De la preparatoria tuve una amiga, a la cual ya no le hablo.

De la universidad, igual, solo una. A ella sí le hablo… una o dos veces al mes. Más o menos.

De las mamás del colegio, bueno, las saludo, pero no me he aprendido sus nombres, no sé a qué se dedican, si es que se dedican a otra cosa que no sea sus hijos.

De mis vecinos, bueno, todos me conocen porque salgo a caminar con mi perro, y, si no les retiro la mirada, me saludan. Pero si la vecina osa pintarse el cabello a otro tono, ya no sé quién es. No me preguntes dónde vive ni con quién, porque no sé. Y no me siento con el derecho de preguntarle.

Cuando iba en la universidad fui a pedir informes para hacer mi servicio social, la secretaria no me los quería dar porque no me creía que yo ya iba en octavo semestre, “¡No es posible! ¡Nunca te he visto!”

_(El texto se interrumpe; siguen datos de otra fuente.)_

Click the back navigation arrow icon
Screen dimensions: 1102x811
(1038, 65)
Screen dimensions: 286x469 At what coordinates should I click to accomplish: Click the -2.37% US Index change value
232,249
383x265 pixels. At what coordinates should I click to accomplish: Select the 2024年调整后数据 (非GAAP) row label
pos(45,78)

Cuando llegaba a mi trabajo, se quejaban todos de mi porque decían que no los saludaba. Sí los saludaba, pero no me escuchaban. Me moría de la pena interrumpir su plática matutina con mi “Buenos días, con permiso, estas parado frente a mi… gracias… bueno… si… ejem… bye…”

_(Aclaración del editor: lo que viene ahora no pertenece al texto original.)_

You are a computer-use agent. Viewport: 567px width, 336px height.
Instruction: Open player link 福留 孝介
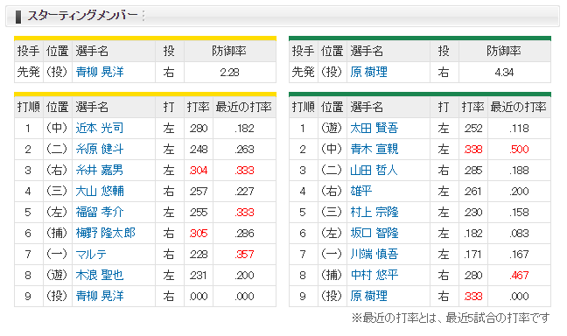[x=100, y=212]
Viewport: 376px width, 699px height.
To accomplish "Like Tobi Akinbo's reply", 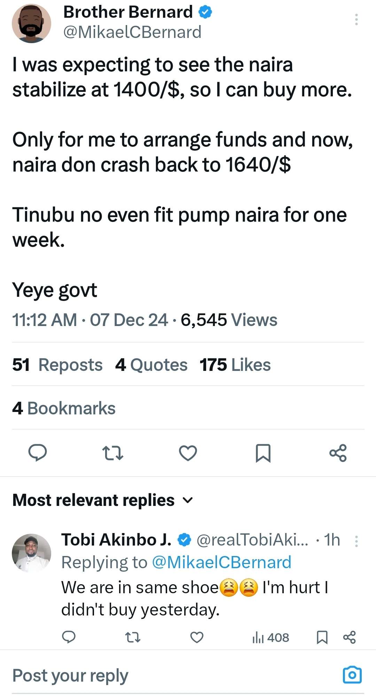I will (x=197, y=637).
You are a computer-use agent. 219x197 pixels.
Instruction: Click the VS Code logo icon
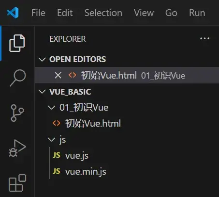tap(13, 13)
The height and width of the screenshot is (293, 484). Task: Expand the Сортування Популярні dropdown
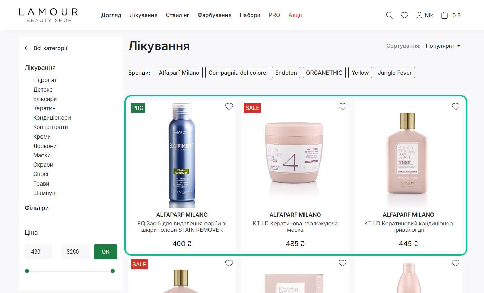tap(443, 46)
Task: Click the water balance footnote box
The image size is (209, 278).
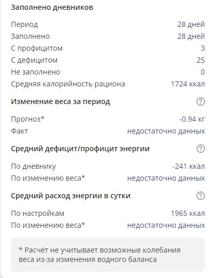Action: tap(108, 255)
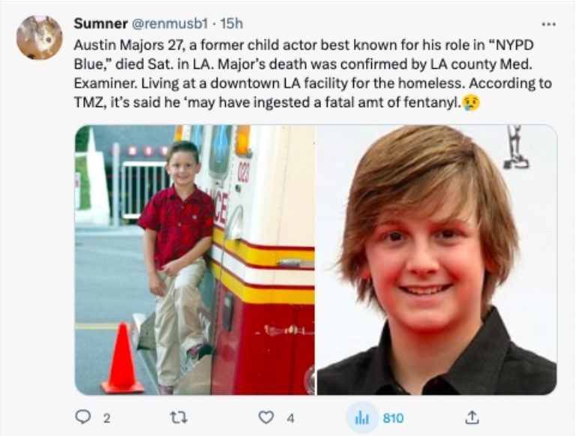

Mis amigas actuales son las esposas de los amigos de mi esposo. Si hay una reunión con mucha gente, prefiero quedarme en casa a ver una peli. Cuando nos vamos de viaje, yo me pierdo entre el bosque y los vuelvo a ver cuando es momento de volver a tomar carretera.

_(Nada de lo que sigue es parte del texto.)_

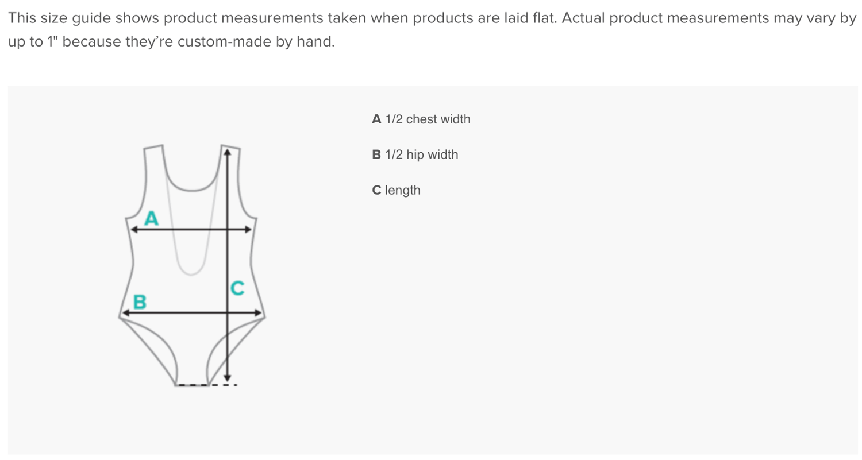Viewport: 862px width, 460px height.
Task: Select the "C length" legend entry
Action: click(397, 190)
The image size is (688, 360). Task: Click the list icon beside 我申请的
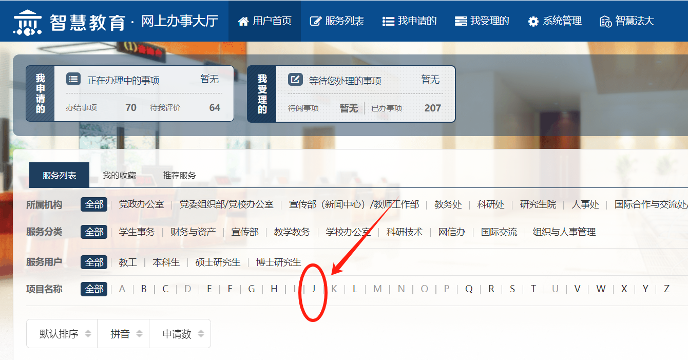(x=388, y=21)
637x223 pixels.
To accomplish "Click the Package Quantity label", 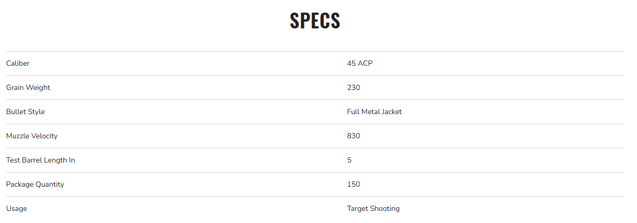I will pyautogui.click(x=35, y=185).
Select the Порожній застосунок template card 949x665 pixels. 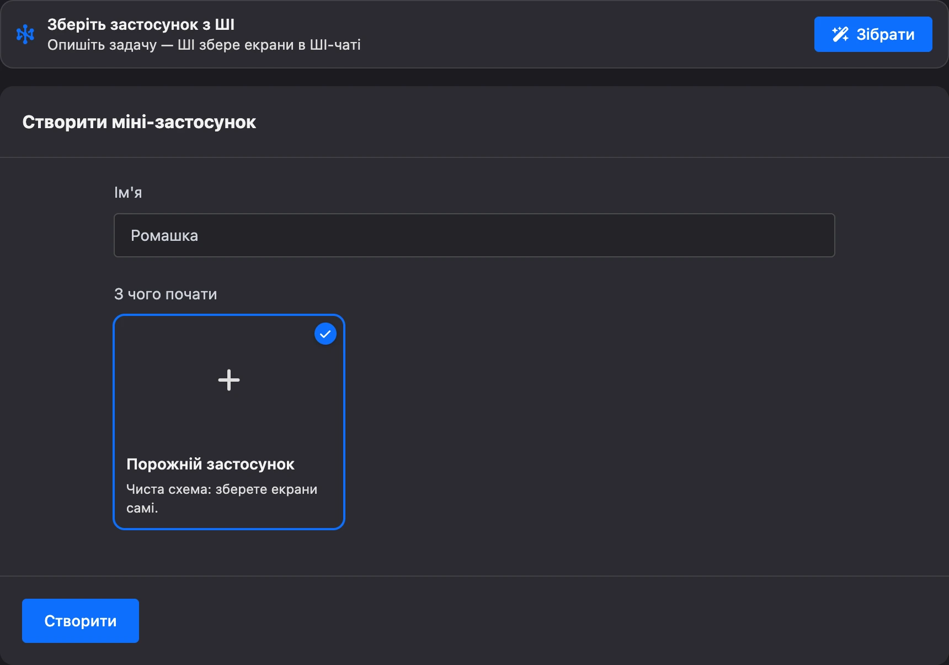point(229,422)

No espero que me creas, solo espero que abras tu mente. Que sepas que sí existen personas así. Que si me dedico a lo que me dedico es precisamente para dar a conocer este rasgo. A explicarles a los papás que si su hijo no saluda, no es por grosero o mal educado, sino porque no–puede. Realmente–sí–es–pedirle–mucho–porque–le–es–imposible. Que si yo le recomiendo a una mamá, un libro o una nutrióloga, 9 veces de 10, van a comprar el libro. Porque el libro no se enoja. No grita. No hay que salir de casa para verlo y no se ofende si no lo volvemos a buscar en seis meses. Que vivimos con la piel al rojo vivo y que todo–nos–afecta–sobre–manera. Que salimos de nuestra zona de confort cada vez que sale el sol. Cada vez que salimos de casa. Y que cada vez que nos conectamos a una sesión, aunque sea virtual, nos remueve un remolino interno lleno de ansiedad. Si la reunión es presencial, ¡olvídalo! Ya, salimos tan cansados que, no servimos para nada el resto del día. Lo que sucede es que la gente, sus emociones, sus pensamientos, sus palabras (que a veces no coinciden), sus expresiones faciales y corporales, su tono de voz… TODO nos afecta y sobre–satura. No es que seamos antisociales, es que somos Altamente Sensibles. 

Sí hay gente así. Esa realidad sí existe. No es flojera, ni falta de compromiso, ni timidez, ni introversión. Es un Sistema Nervioso Central distinto.

Por eso me dedico a lo que me dedico. Para darles a conocer, sí, a las demás Personas Altamente Sensibles por qué son como son, pero también a las Personas No-Sensibles que, esto, es una realidad para el 20% de la población. Que nos encantaría ser el alma de la fiesta, tener facilidad de palabra, don de gente y todas esas cosas… pues si. Pero no lo tenemos. No todos podemos ser así. Y si nos forzamos por mucho tiempo, tendremos que pagar un precio con nuestra salud neuronal, emocional y, eventualmente, física y psicológica.

La parte más difícil de mi trabajo es precisamente esa, explicarle a los papás no sensibles que su hijo es así. Y que así esta bien; su hijo es una gema preciosa y que brillará en su momento, en un espacio quieto y silencioso.

No espero que me creas. Solo pido un poco de empatía. 

Ahora, cabe aclarar que no todos los Altamente Sensibles son así. Pero sí la gran mayoría. Y no, no se quita.”

–Yo, ensayando en mi cabeza, por millonésima vez, cómo explicarle, sin animarme a decírselo… ¿me irá a comprender?